▸ **Brief**: Only one stretch of the records below should be repeated. It starts with the line containing "Vytvoril Shoptet (1142, 1403)" and goes on through the line containing "Nastavenie (384, 1381)", exactly as written.

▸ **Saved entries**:
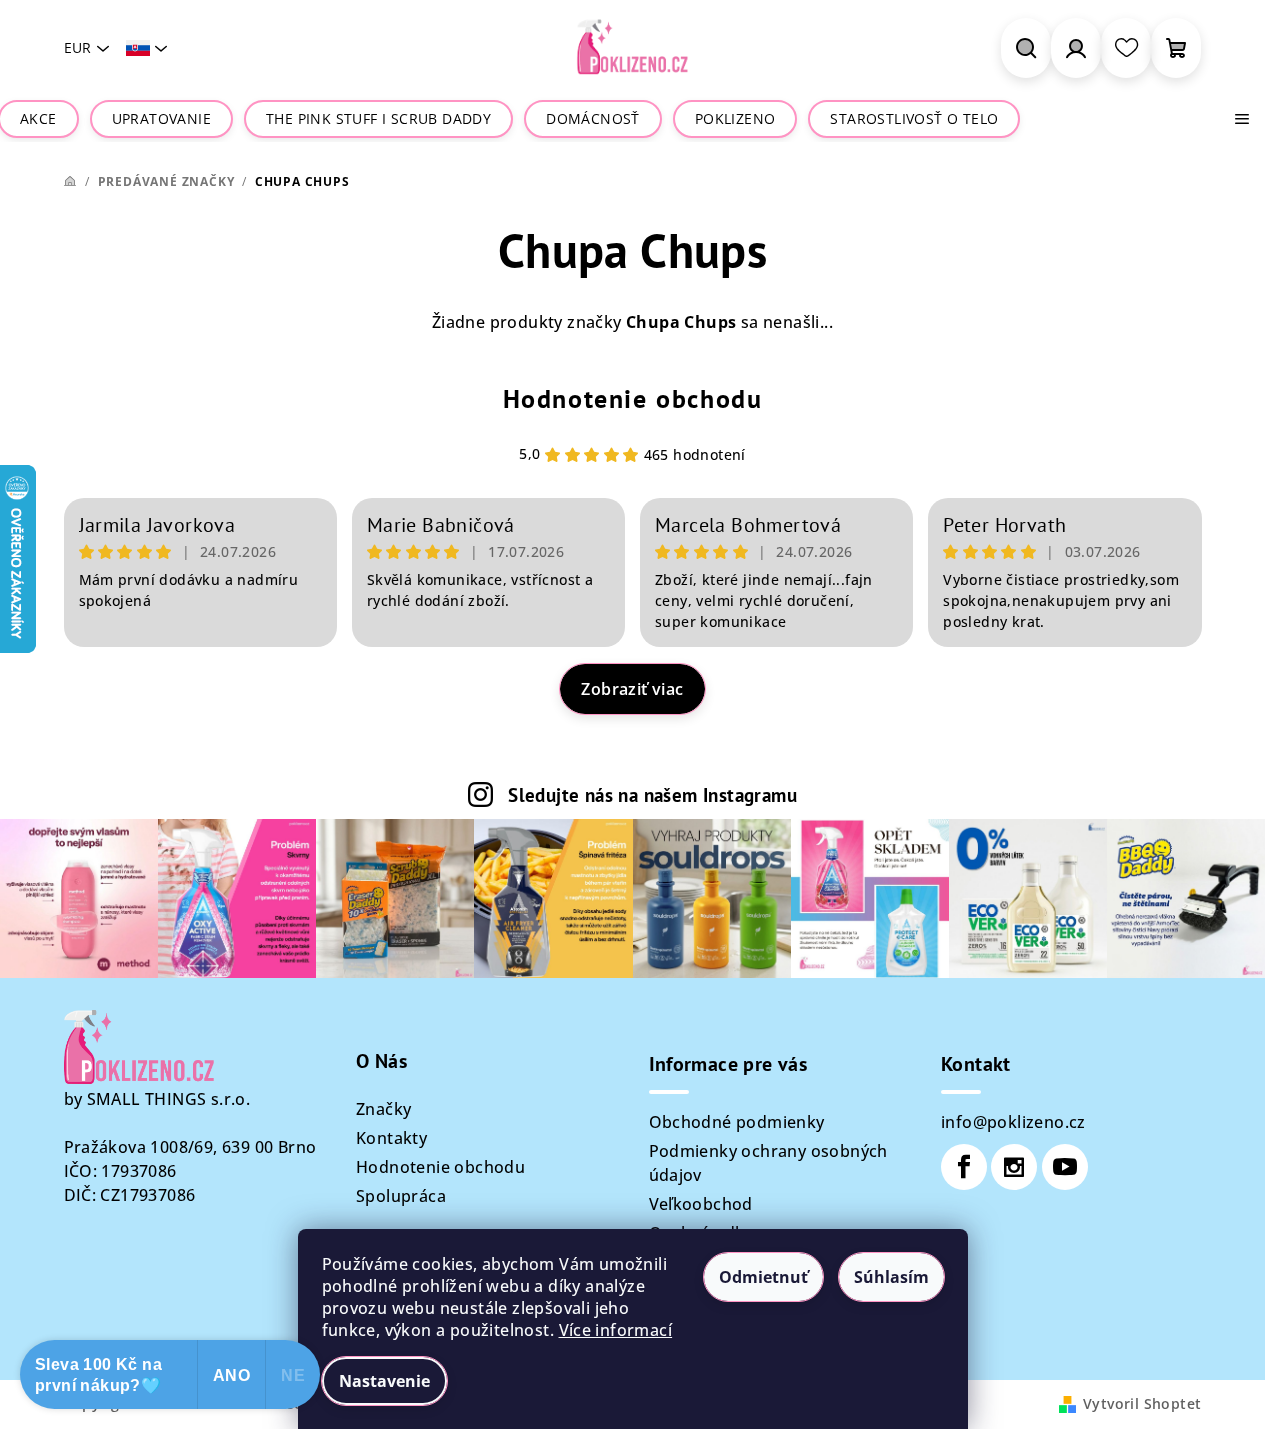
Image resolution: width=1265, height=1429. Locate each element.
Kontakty (391, 1138)
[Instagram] (1014, 1167)
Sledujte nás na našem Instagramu (652, 794)
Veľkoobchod (701, 1204)
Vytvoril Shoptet (1142, 1403)
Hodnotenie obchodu (633, 398)
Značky (383, 1109)
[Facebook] (964, 1167)
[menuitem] (38, 119)
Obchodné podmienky (737, 1122)
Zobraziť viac (632, 689)
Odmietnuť (763, 1277)
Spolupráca (401, 1196)
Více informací (616, 1330)
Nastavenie (384, 1381)
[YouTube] (1065, 1167)
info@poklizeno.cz (1013, 1122)
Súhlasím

▸ **Exercise result**:
Vytvoril Shoptet (1142, 1403)
Hodnotenie obchodu (633, 398)
Značky (383, 1109)
[Facebook] (964, 1167)
[menuitem] (38, 119)
Obchodné podmienky (737, 1122)
Zobraziť viac (632, 689)
Odmietnuť (763, 1277)
Spolupráca (401, 1196)
Více informací (616, 1330)
Nastavenie (384, 1381)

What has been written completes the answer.